When a user logs on and deletes a file, a new directory for that user is created in %systemdrive%\recycler. The DACL on those directories is now set partially based on the inheritance from %systemdrive%\recycler and partially programmatically. This means an ACL on that directory may contain the following entries (the actual security identifiers used here are just examples):

  • (A;;FA;;;S-1-5-21-2127521184-160292320920-18802327527-1234)

  • (A;OICIIO;GA;;; S-1-5-21-2127521184-160292320920-18802327527-1234)

  • (A;;FA;;;SY)

  • (A;OICIIO;GA;;;SY)

  • (A;;FA;;;BA)

  • (A;OICIIO;GA;;;BA)

These are basically full control and inherit-only DACLs granting full control on children for three users: BUILTIN\Administrators, NT AUTHORITY\System, and the user who owns this particular recycle bin. Here is the problem, these directories override the DACL specified on the parent. If an administrator decides to perform blanket replacement of DACLs to get rid of Power Users or Everyone, the typical way to do so is to define an ACL that you want on the %systemdrive% directory. A common one, which has been recommended in numerous security guides, is this one:

  • (A;OICI;FA;;;BA) full control for BUILTIN\Administrators, inherited by objects (files) and containers (folders)

  • (A;OICI;FA;;;SY) full control for NT AUTHORITY\SYSTEM, inherited by files and folders

  • (A;;FA;;;LA) Non-inherited, full control for the local Administrator. This ACE provides access only to this folder. The reason this ACE is here is because the local Administrator was the user who created this folder.

  • (A;OICIIO;GA;;;CO) Full control for Creator/Owner, inherited only, inherited by both files and folders. This ACE provides no rights to the recycler folder, but does provide them on any folders created underneath.

  • (A;OICI;0x1200a9;;;BU) Read and execute for BUILTIN\Users, inherited by files and folders.

The guides then specified to propagate this DACL down the entire tree. That means that the recycle bin no longer works for non-administrator users. They now only have read access to their own recycle bin! New users may not even create a recycle bin as they no longer have the right to do so. On the other hand, all the recycle bins now have the same DACL, so the Administrator's recycle bin is now readable by all users, as are all the user profiles, stored in %systemdrive%\Documents and Settings.

It is easy to see how this type of blanket replacement of DACLs not only ruins the security model on the system, it actually weakens security. It just made sensitive directories, such as all user profiles readable to all users. Rolling the system back to the defaults is virtually impossible without significant manual effort. There is no inherent knowledge of who should have what access to the directories. For example, the user's profile directory is always owned by Administrators, not the user. The name on the directory may not even correspond with the user's name if either has been modified. Hence, the only way to guarantee perfect roll-back is to reinstall the operating system. Any other method that does not involve reinstallation relies on having all ACLs explicitly specified.

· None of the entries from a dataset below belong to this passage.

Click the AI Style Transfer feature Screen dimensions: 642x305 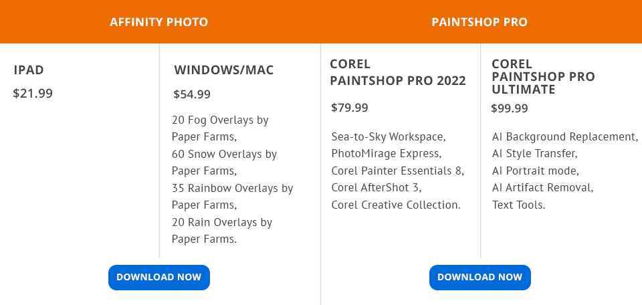[534, 154]
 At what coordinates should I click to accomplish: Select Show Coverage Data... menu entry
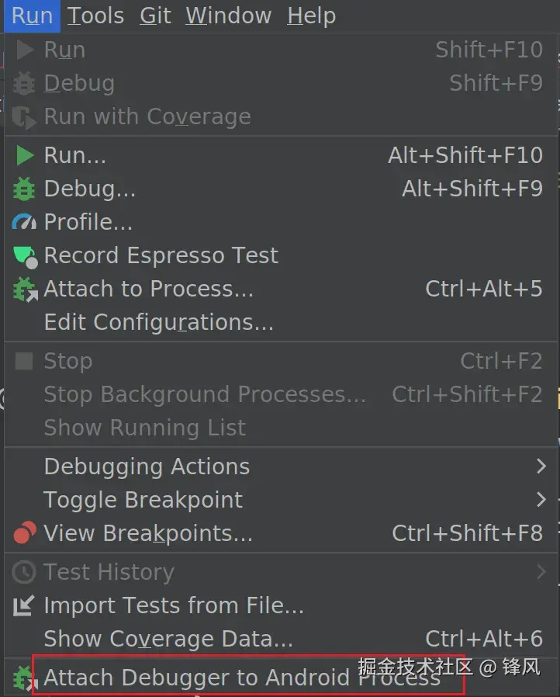pyautogui.click(x=168, y=639)
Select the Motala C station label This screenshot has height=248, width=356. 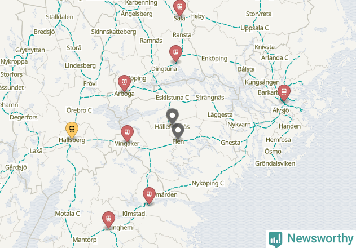tap(68, 214)
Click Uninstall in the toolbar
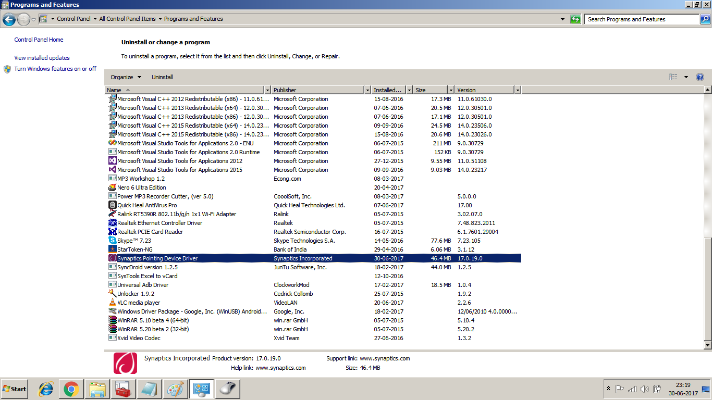Screen dimensions: 712x400 [x=162, y=77]
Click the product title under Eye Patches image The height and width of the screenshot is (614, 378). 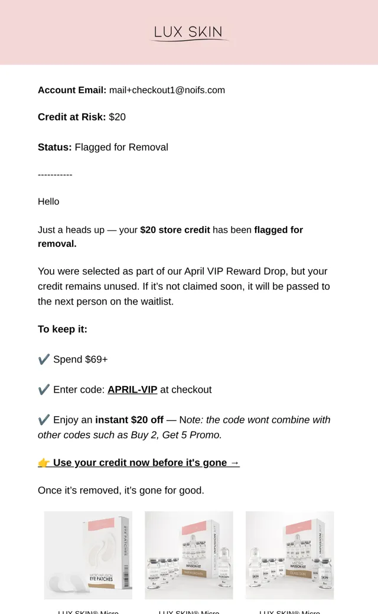[88, 612]
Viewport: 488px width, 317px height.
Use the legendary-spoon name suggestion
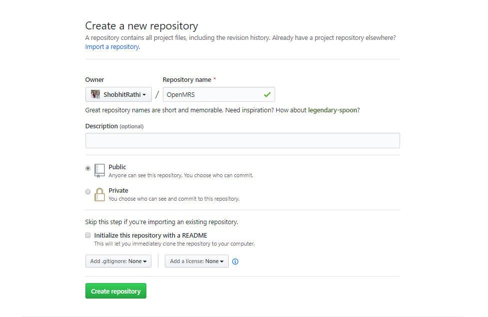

Replacing Everyone with Authenticated Users

It is quite common for security "experts" to get very nervous when they see ACLs specified for the Everyone group in Windows. In Windows NT 4.0 and earlier, this was one of the most common ACEs, and it literally meant everyone. In those days it was justified to be worried about Everyone in many cases. Since Windows XP, however, these concerns are almost always unwarranted. By default the anonymous user is not included in Everyone any longer. That means that Everyone is functionally identical to Authenticated Users in Windows XP and Windows Server 2003 unless the "Everyone includes anonymous" setting has been changed from its default value. Therefore, there are few instances where replacing ACEs with Everyone is worthwhile.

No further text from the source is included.